Stored data:
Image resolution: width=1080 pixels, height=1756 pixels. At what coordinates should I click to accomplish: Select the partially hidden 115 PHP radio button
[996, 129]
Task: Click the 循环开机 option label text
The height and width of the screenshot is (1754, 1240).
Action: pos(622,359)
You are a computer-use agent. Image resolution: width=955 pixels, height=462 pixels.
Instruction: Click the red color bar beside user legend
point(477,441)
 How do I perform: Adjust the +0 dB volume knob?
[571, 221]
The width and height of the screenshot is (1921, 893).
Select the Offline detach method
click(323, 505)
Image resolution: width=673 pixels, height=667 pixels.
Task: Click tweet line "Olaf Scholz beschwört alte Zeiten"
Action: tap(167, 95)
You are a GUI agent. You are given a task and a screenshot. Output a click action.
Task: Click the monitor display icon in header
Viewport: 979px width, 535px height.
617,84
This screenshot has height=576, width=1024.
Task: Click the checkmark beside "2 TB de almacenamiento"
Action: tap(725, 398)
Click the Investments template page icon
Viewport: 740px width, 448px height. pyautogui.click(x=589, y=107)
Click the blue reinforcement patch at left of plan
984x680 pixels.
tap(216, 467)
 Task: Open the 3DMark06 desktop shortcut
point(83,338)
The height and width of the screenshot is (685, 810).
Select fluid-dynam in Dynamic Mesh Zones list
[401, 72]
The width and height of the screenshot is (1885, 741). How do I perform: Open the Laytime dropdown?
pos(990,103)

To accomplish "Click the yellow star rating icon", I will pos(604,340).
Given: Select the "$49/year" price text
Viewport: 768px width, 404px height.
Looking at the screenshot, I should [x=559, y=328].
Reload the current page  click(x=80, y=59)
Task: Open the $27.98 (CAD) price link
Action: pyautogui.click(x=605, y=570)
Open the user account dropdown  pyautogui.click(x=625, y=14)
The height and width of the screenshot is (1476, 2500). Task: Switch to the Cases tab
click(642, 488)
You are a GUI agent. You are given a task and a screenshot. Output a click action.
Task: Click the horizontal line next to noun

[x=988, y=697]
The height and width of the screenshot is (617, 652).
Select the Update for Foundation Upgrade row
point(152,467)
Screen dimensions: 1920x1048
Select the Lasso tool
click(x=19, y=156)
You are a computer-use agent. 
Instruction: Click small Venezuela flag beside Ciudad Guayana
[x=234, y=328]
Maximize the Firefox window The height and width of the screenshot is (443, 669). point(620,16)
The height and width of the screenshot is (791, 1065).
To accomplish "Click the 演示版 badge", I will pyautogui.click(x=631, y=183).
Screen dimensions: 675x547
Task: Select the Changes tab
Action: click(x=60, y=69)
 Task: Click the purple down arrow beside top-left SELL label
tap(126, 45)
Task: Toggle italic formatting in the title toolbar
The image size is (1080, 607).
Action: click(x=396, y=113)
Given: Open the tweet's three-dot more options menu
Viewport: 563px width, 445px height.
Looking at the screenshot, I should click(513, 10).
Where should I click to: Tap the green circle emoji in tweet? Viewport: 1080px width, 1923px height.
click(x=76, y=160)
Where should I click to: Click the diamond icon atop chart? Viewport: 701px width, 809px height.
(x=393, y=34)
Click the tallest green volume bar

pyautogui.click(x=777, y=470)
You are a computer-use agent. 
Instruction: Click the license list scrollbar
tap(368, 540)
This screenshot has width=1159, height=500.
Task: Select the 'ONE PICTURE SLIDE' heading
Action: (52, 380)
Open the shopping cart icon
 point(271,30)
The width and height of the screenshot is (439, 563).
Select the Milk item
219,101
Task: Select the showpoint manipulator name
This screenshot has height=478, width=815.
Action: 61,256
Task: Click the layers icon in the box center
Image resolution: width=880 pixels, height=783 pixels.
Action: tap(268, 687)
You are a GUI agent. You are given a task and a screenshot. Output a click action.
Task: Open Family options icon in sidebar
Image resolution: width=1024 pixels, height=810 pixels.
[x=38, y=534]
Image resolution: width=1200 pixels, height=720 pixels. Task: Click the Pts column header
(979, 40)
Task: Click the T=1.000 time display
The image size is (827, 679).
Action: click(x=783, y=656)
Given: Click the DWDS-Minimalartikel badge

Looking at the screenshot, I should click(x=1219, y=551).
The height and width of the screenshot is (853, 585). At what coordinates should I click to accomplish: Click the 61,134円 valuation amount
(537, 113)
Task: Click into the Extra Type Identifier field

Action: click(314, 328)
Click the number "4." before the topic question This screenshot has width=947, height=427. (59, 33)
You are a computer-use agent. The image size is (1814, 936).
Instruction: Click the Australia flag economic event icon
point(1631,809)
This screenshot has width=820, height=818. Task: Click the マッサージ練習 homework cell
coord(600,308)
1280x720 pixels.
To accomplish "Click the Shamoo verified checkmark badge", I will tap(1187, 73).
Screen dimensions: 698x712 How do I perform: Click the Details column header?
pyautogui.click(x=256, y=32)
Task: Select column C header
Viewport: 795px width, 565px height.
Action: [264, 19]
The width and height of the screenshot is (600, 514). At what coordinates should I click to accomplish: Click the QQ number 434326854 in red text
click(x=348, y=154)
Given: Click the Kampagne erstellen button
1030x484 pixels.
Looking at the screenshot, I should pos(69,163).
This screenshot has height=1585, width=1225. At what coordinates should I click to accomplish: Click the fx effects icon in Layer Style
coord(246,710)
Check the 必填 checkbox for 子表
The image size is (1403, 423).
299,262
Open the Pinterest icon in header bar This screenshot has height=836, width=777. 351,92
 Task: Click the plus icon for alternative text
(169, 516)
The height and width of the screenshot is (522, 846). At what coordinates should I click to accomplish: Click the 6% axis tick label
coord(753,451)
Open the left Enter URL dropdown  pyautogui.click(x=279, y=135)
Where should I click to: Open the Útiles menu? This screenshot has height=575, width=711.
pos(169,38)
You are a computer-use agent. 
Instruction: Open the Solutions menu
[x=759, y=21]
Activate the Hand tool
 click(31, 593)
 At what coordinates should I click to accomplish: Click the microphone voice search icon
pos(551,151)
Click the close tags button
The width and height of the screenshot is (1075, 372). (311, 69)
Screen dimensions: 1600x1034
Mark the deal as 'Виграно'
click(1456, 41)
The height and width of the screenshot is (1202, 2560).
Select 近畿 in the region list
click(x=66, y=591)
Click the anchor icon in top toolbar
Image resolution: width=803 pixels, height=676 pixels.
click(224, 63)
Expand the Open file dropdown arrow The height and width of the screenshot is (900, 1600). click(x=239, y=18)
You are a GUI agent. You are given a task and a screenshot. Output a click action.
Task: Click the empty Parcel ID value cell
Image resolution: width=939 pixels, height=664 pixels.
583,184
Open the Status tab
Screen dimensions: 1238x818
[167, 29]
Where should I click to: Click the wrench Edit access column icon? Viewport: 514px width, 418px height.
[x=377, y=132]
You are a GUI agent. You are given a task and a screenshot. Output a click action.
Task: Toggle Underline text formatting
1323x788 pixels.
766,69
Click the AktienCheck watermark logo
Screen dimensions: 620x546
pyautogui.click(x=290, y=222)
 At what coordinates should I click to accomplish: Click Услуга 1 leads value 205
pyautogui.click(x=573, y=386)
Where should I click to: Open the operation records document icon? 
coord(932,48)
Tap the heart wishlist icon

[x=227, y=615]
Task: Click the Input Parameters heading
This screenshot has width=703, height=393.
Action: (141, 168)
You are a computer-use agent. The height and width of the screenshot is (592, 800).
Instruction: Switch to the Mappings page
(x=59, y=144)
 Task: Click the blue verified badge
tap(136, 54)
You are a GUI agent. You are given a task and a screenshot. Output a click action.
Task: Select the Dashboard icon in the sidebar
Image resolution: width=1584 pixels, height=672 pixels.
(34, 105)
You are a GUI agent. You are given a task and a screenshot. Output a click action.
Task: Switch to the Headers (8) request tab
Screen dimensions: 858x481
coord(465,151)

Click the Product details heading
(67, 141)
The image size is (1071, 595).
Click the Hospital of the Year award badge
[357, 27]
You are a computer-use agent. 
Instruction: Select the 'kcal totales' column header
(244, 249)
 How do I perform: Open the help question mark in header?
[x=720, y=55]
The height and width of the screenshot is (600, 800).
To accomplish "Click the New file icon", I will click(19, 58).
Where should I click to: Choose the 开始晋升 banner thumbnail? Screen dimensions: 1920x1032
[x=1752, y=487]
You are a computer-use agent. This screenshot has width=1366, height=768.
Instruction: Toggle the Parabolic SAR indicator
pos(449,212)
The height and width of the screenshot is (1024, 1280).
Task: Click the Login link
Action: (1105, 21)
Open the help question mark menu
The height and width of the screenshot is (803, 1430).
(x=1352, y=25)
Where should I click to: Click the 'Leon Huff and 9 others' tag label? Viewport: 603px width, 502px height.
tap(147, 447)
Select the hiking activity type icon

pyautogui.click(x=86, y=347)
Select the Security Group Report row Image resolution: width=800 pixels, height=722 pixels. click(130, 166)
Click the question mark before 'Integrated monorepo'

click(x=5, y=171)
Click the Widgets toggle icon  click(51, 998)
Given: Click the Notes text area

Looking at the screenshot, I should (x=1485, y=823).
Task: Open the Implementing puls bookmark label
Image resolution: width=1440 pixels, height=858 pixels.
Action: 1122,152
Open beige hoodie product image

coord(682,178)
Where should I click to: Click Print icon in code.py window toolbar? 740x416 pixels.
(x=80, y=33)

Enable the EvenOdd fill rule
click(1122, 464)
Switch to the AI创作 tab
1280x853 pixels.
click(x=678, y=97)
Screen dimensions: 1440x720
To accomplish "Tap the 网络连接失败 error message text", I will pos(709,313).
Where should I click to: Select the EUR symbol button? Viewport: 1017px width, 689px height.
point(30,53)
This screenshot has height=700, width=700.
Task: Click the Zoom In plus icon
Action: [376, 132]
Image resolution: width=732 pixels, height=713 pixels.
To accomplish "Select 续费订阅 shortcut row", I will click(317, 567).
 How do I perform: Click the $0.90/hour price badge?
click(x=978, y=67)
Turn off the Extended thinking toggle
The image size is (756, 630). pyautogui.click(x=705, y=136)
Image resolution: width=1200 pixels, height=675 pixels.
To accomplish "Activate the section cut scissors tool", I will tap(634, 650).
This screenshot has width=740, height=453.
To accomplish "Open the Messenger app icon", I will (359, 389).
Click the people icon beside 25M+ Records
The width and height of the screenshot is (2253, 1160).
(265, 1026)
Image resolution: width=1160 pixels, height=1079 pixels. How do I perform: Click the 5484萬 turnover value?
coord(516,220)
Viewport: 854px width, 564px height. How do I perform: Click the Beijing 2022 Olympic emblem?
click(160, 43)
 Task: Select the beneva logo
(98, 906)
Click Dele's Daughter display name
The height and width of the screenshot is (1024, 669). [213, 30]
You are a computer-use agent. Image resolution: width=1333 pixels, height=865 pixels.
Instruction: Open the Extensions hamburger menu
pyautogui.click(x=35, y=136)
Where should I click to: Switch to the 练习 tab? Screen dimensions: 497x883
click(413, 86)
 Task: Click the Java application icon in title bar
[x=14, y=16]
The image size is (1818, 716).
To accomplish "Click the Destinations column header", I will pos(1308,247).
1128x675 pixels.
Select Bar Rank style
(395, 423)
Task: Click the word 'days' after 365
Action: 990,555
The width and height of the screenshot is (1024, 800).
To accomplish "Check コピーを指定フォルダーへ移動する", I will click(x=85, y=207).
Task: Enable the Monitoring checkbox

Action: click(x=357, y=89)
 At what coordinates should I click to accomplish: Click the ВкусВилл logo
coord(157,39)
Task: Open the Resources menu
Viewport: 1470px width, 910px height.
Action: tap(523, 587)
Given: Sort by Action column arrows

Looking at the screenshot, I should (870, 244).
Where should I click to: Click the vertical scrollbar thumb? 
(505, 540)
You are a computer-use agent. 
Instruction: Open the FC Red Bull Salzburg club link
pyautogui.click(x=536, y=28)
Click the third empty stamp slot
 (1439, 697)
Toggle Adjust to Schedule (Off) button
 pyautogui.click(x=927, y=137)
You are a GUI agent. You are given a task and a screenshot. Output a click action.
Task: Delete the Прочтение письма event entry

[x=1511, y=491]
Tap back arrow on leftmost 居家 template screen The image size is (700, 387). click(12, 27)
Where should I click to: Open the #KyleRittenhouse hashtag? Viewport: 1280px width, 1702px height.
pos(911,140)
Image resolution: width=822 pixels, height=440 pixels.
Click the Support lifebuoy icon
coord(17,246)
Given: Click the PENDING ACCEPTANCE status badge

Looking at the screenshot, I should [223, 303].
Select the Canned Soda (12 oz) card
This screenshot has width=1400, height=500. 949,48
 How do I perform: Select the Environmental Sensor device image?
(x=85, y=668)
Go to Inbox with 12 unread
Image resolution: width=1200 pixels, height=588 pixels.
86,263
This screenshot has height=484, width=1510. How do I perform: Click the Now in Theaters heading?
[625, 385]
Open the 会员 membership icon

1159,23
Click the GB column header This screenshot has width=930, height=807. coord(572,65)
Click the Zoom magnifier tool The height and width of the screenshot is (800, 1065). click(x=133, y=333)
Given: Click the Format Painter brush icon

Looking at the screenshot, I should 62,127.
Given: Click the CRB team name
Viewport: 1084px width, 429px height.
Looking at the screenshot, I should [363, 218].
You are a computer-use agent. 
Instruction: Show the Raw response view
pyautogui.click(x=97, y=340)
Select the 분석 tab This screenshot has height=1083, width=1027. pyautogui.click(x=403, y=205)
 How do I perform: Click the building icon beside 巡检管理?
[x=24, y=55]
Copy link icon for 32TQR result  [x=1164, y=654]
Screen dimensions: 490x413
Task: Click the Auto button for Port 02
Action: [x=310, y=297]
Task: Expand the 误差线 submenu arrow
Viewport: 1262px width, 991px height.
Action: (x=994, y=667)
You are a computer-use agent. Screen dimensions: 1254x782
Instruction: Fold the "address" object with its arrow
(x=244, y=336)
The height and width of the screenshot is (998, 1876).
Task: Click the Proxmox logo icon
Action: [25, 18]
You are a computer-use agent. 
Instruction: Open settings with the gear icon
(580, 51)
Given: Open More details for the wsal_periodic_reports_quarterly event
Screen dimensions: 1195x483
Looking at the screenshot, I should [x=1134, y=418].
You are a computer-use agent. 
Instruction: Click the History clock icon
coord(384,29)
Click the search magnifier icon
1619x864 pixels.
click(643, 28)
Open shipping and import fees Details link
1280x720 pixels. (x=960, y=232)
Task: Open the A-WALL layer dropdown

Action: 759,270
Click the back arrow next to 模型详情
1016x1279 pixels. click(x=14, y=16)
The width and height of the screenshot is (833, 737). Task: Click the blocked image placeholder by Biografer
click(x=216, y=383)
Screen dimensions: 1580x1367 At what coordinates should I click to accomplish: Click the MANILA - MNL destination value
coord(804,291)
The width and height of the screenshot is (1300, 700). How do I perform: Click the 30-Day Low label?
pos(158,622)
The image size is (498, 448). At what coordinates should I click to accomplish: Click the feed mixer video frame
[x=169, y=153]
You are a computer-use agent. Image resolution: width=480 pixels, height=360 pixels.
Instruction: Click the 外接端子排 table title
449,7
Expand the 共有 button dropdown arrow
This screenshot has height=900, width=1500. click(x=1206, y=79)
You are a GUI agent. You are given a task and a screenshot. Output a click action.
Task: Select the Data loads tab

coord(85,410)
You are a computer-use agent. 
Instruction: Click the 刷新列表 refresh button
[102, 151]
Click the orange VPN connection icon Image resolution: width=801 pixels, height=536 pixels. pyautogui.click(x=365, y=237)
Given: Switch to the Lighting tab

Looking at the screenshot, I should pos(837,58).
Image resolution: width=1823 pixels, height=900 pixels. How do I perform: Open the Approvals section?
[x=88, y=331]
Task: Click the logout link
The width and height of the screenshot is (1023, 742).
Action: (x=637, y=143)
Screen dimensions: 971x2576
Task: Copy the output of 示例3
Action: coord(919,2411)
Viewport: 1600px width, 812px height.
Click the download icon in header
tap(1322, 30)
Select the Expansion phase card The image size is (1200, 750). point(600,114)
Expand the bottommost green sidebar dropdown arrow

EXERCISE DESCRIPTION — All lines above containing the string "options": copy each one.

TASK ANSWER —
Given: Open the tweet's three-dot more options menu
Task: Open Family options icon in sidebar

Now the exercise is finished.